Fuzzy Places and Ambiguous Data

-by Gabi Kirilloff

The types of visualizations that GIS enable can help us trace threads and commonalities through a subtle reworking of our visual perspective. Maps and graphs can help us see old data in a new light. This ability is something that I associate with the application of digital methodologies to literary studies overall. However, a potential pitfall often accompanies these benefits, namely, that maps and other types of visualizations have the potential to obscure the acts of interpretation that are taking place behind the scenes. As Johanna Drucker writes:

…graphical tools [such as GIS] are a kind of intellectual Trojan horse, a vehicle through which assumptions about what constitutes information swarm with potent force. These assumptions are cloaked in a rhetoric taken wholesale from the techniques of the empirical sciences that conceals their epistemological biases under a guise of familiarity.

Drucker is not opposing the use of maps altogether, rather she is pointing out the ways in which visualizations, much like other critical tools, include acts of interpretation that aren’t always visible. Sometimes the scholar drives these acts of interpretation. Sometimes technical constraints mandate interpretive decisions. However, what make a map different from say a journal article or even TEI encoding, is the degree to which the map can appear to present an unbiased (and non-interpretive) “truth.”

I’ve been considering these issues a lot in my own work; I’m attempting to create a series of interactive maps that showcase the places that the American author Willa Cather writes about in her novels. For example, the following is a portion of a map of the places Cather mentions in her novel, My Ántonia


 Countries and states that Cather mentions are indicated with orange coloring, while cities are indicated with a purple dot. The size of the dot corresponds to frequency of mentions. Seems simple enough. The intended goal of this and other maps is to explore the relationship between Cather’s writing about place and her first hand experience of place. Maps of Cather’s travels and maps of the places that she mentions in her letters would also be available, and would for example, spark questions such as: does Cather frequently write about the places she traveled to? What types of places does Cather write about that she never experienced? When Cather writes letters to specific people, does she tend to talk about specific places?

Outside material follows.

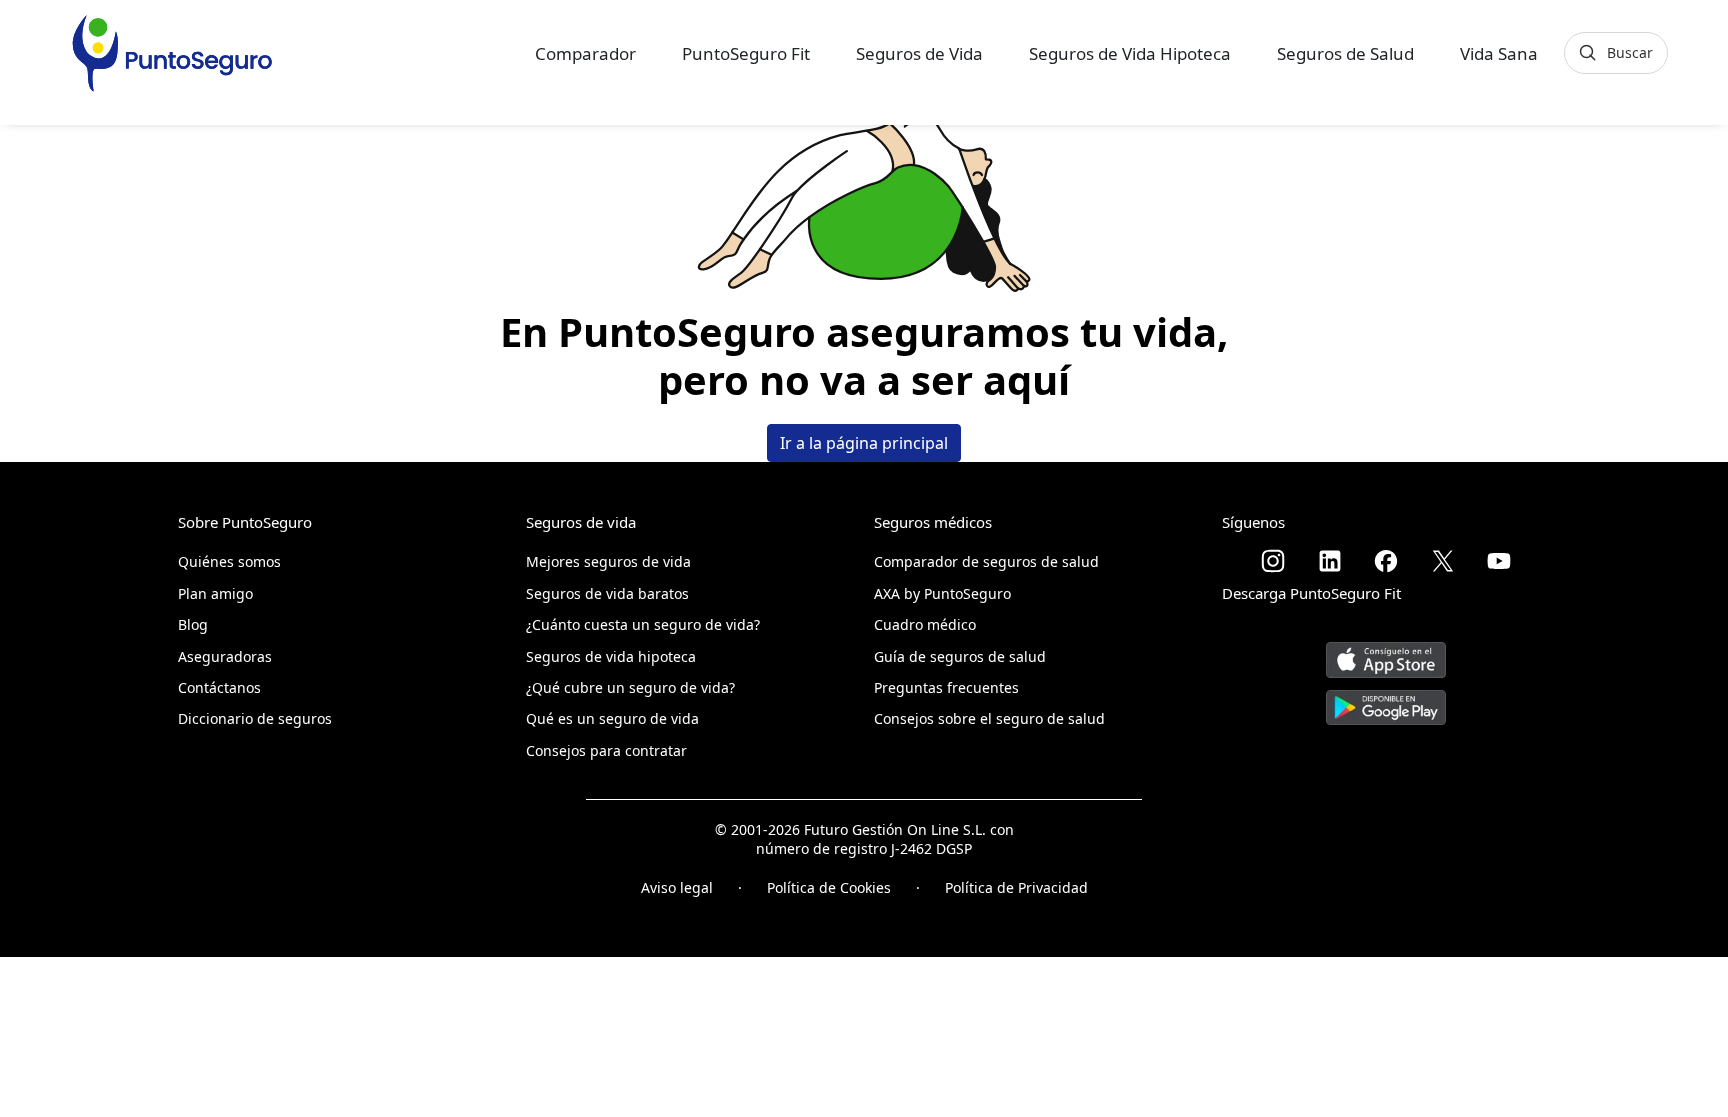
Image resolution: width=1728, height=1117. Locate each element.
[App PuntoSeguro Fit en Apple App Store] (1386, 652)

In order to make my research more straightforward, I decided early on to focus on the “real” concrete places that Cather mentions (excluding, for example, fictional places that are based on real locations). Further, because of the nature of the tools I am using to extract this information from Cather’s writing (I am using the Stanford Named Entity Recognizer, which can extract proper place names from a text.), I decided to only examine her use of proper geographic places names. So for example, “It was raining in New York city” would be extracted and counted while “It was raining in the big apple” would not.

These decisions, made partially because of technical constraints, have deeply theoretical implications. They are themselves interpretive acts that call into questions the very use of the term “place” in my research. The above map then, far from displaying all of the “places” Cather references in My Ántonia, is really displaying something far more specific: all of Cather’s reference to real geographic locations, in which the reference takes the form of a proper place name. If you think about it, these are two very different things. The inclusion of dialect, cultural references, and physical description are all ways that an author may write about a place without ever using a proper place name. This is not to say that the specific references to place that I am extracted are insignificant, only that it’s important to keep in mind the constraints of the methodologies I’ve chosen.

 I’ve run into a couple issues that have further pushed me to think about exactly what I mean by “place.” I’ve been wondering how I should represent geographic locations that have “fuzzy” boundaries. For example, the Stanford NER will extract “the South” as a place reference. However, the implied meaning of this location varies based on context; “the South” in Sapphira and the Slave Girl (a novel set in Virginia) may mean something different than “the South” in Shadows on the Rock (a novel set in Quebec). Even if the implied place was consistent, what are the boundaries of “the South,” and what did this geographic region mean to Cather? As visualizations, maps are not especially amenable to displaying these types of ambiguities.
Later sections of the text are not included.